WHAT THE TASK REQUIRES
Copying rule for the data below: pictures stay out, and only the lines from the one with "This screenshot has width=492, height=492." down to the one with "Instruction: Click the", inclusive, are repeated exactly.

TASK DATA
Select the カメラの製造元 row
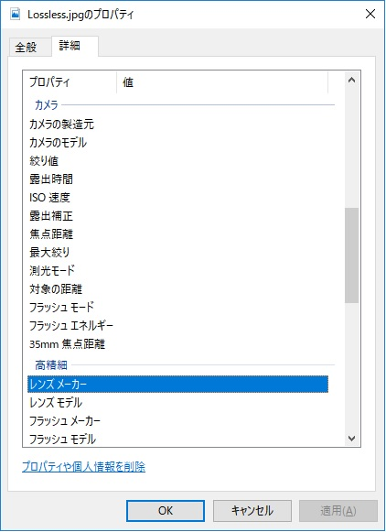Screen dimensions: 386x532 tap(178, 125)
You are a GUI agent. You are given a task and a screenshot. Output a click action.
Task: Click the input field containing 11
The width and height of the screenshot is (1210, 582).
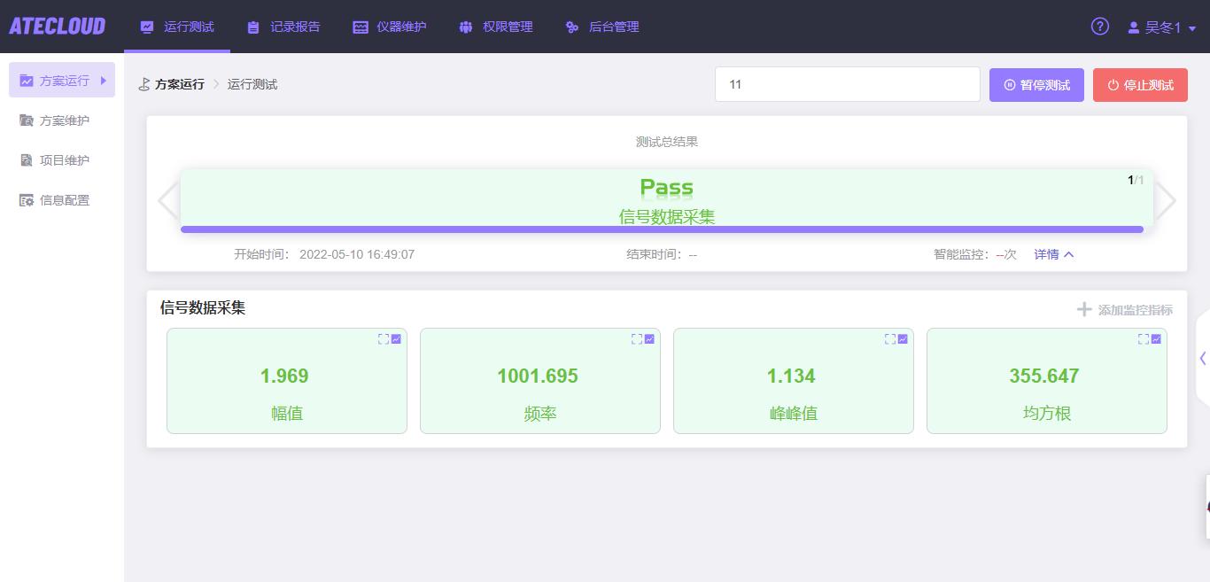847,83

==

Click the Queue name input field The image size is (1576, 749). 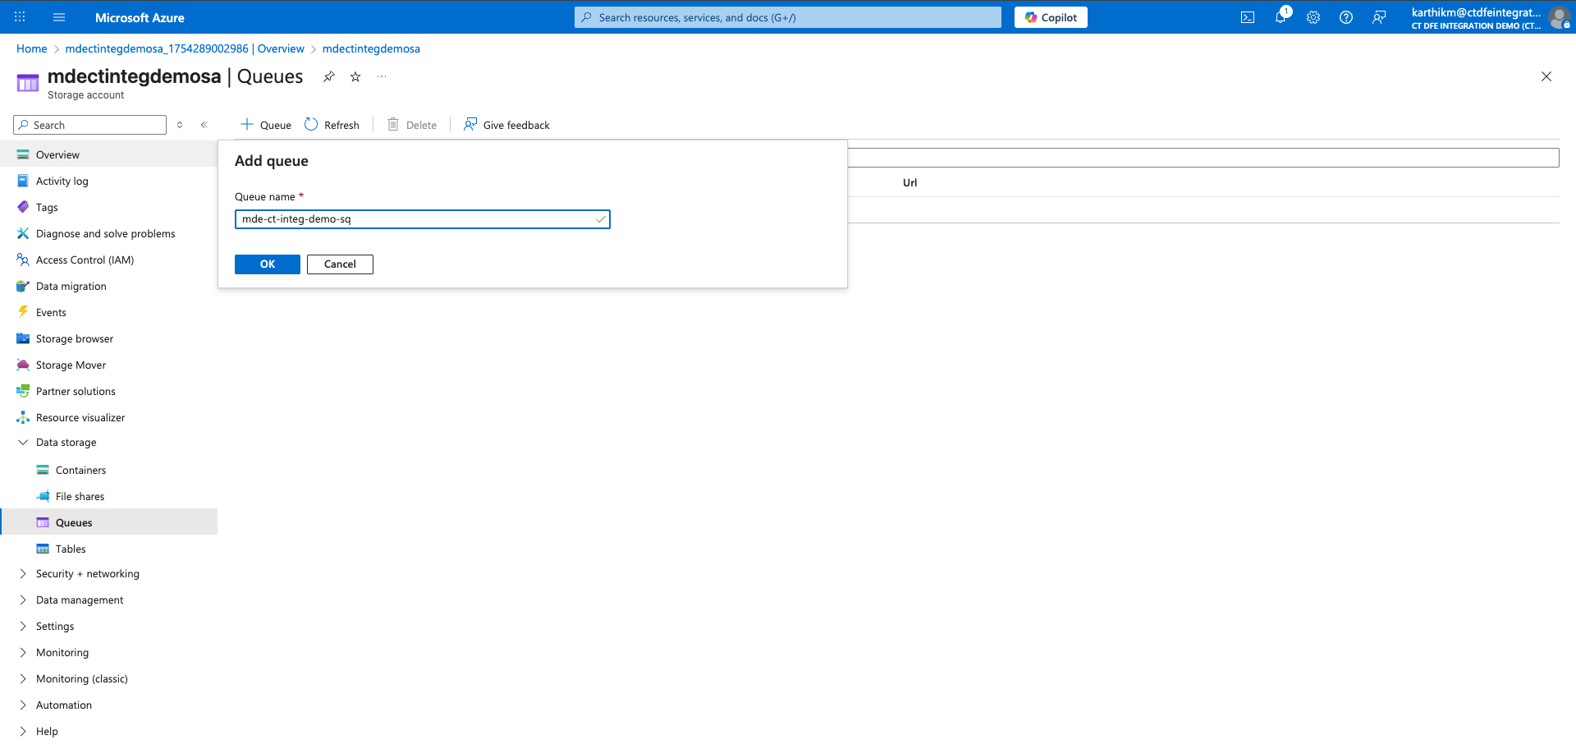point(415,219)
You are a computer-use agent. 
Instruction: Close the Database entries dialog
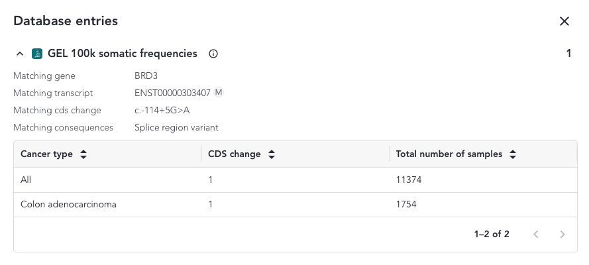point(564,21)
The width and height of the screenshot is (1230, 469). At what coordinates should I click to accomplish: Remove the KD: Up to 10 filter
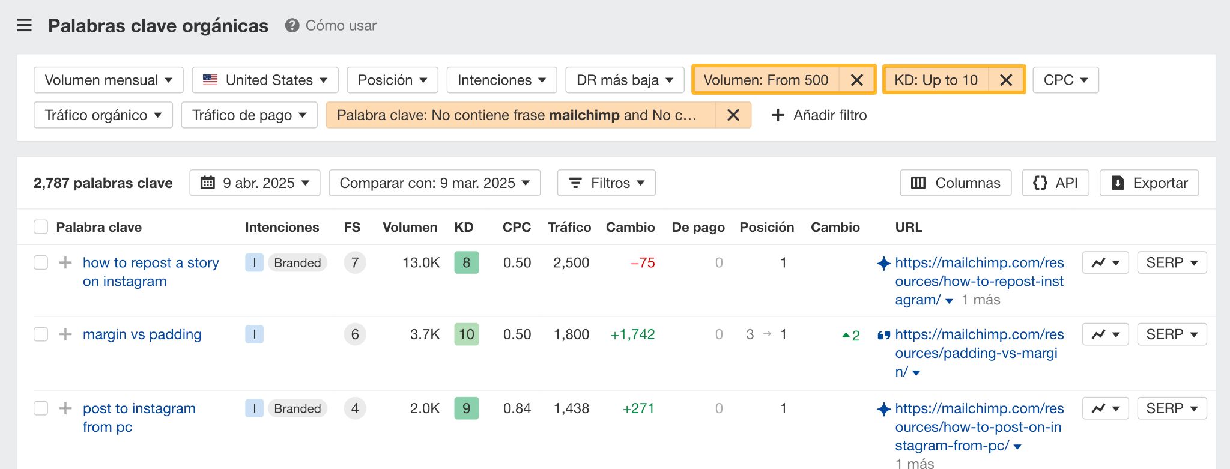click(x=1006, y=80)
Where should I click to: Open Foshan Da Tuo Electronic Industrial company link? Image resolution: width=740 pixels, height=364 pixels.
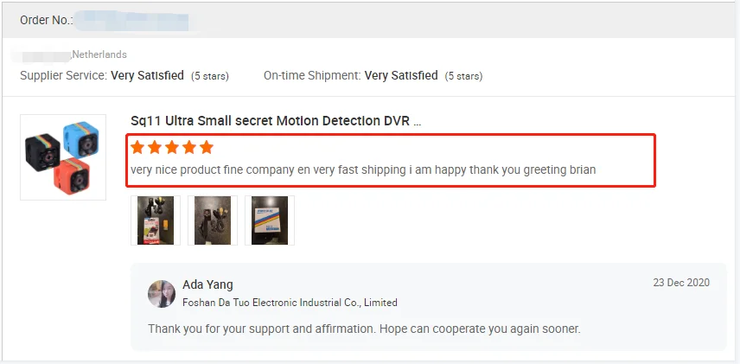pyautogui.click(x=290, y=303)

--

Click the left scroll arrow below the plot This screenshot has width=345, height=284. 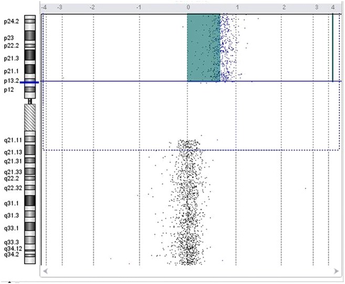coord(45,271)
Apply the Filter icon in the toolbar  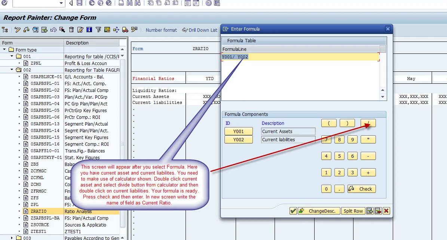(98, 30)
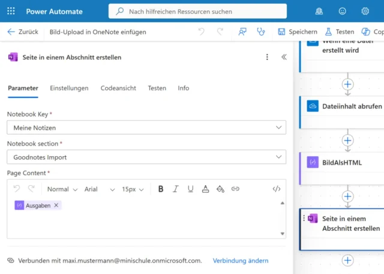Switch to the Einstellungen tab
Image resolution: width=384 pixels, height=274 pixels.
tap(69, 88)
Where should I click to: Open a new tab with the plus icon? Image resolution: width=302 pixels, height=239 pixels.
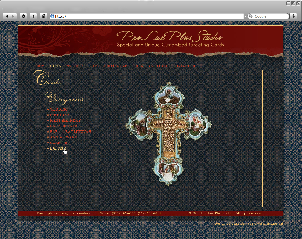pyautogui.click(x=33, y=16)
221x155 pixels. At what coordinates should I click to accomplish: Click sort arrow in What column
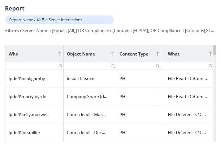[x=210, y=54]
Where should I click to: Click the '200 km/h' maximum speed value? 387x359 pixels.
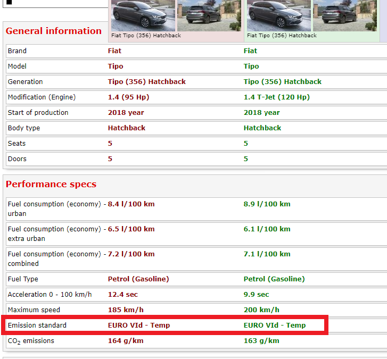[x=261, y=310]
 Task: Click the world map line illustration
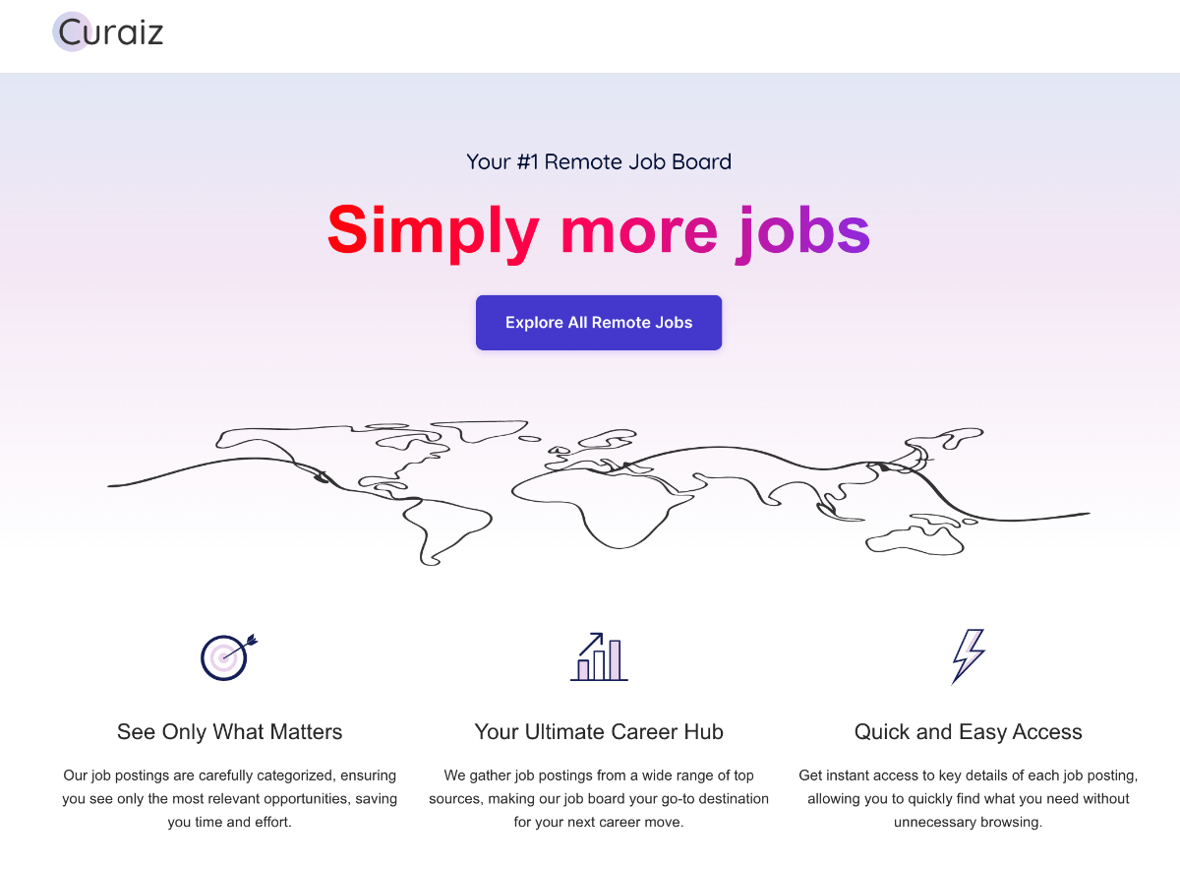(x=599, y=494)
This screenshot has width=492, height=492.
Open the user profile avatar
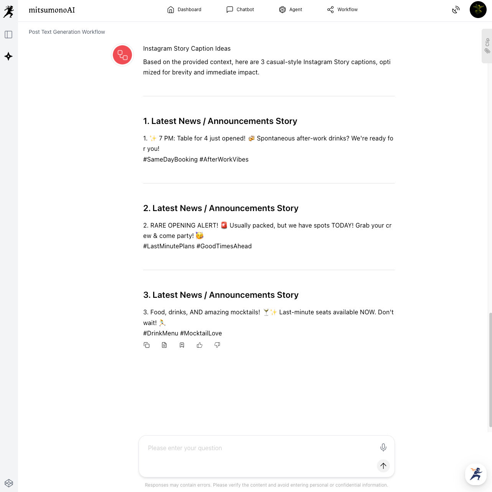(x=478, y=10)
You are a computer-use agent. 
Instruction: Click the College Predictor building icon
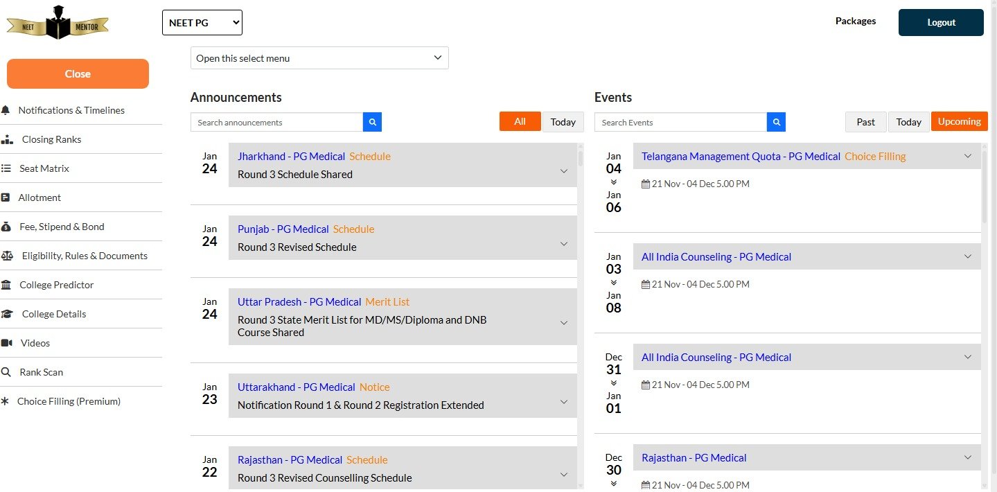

OUTPUT FOR THIS TASK
This screenshot has width=492, height=492.
Open the user profile avatar
(x=478, y=10)
You are a computer-use agent. 
Instruction: Click the College Predictor building icon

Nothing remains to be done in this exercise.